I Don’t Know If I Am Proud Or Ashamed That My Son Plays Boggle On The Iphone
Posted by Big Daddy Paul in Travel StoriesI used to think that giving your kids a million kinds of technology was ugly parenting. I would see kids playing games on their handheld Nintendos, Ipods, and PSPs and I thought, “Wow, their parents must be really fucking lazy. Tsk, tsk.” Having traveled all over the western United States in the past few weeks and asking Malcolm sit through things that no four-year-old easily consents to (like seven hour long car rides or lengthy waits at the doctor’s office to get his stitches removed), I now know that the parents weren’t lazy. They were fucking smart.
It’s a fact. Little gizmos make your kid tolerate situations they would otherwise drive you crazy in. Four-year-olds are hard wired to run, scream, and talk about their butts. This does not bode well for long airplane rides. Under the circumstances, you can either corral their fragile little attention spans by showing them Mary Poppins, or risk having your aisle-mates learn that your new nickname is “Poopy McPooperstein.” Sure, I could stash the technology away and try to to occupy Malcolm’s time by reading to him and playing games, but such heroic efforts at parenting are better left to people who aren’t busy downing as many rum and cokes as they can between takeoff and landing.
Additionally, “regular” parenting will always entail your child having at least one tantrum during plane flights.
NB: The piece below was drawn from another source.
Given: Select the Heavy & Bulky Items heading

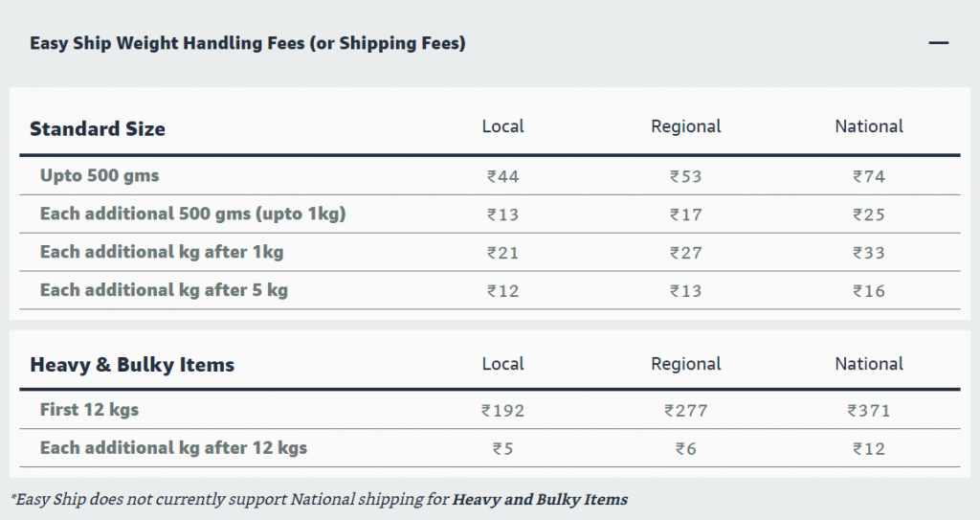Looking at the screenshot, I should pyautogui.click(x=132, y=365).
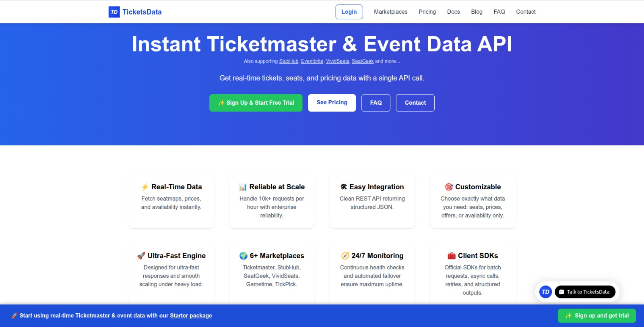
Task: Click Sign Up & Start Free Trial button
Action: coord(256,103)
I swear, if there is anything I hate in this world more than the stink-eye that single airline passengers shoot you when your kid is screaming in their ear, it is the the patronizing tone that other parents use when they take it upon themselves to instruct you on what you should do to make your child happy. Lose, lose. Much safer to just plug the kids in, sit back and let the rum take its course.

Monsters, Inc. Life saver, or gateway drug?
In light of this reality, Malcolm now has a portable DVD player and my old Iphone. I try to limit what he can do on each of them, vetoing both his attempts to watch “Showgirls” on DVD and play “Ragdoll Blaster” on the phone. The downside is that he now asks for each constantly, and I am, for the moment, resisting. These tools are useful ways to survive significant hurdles, like sitting in the car for 15 hours in a three day span. They are not, for now, used for more mundane things like driving to summer camp or waiting in the car while I knock over liquor stores. Maybe one day Malcolm will win out and I will have to deal with a child that has absolutely no patience, but then again, that’s what rum and cokes are for, aren’t they?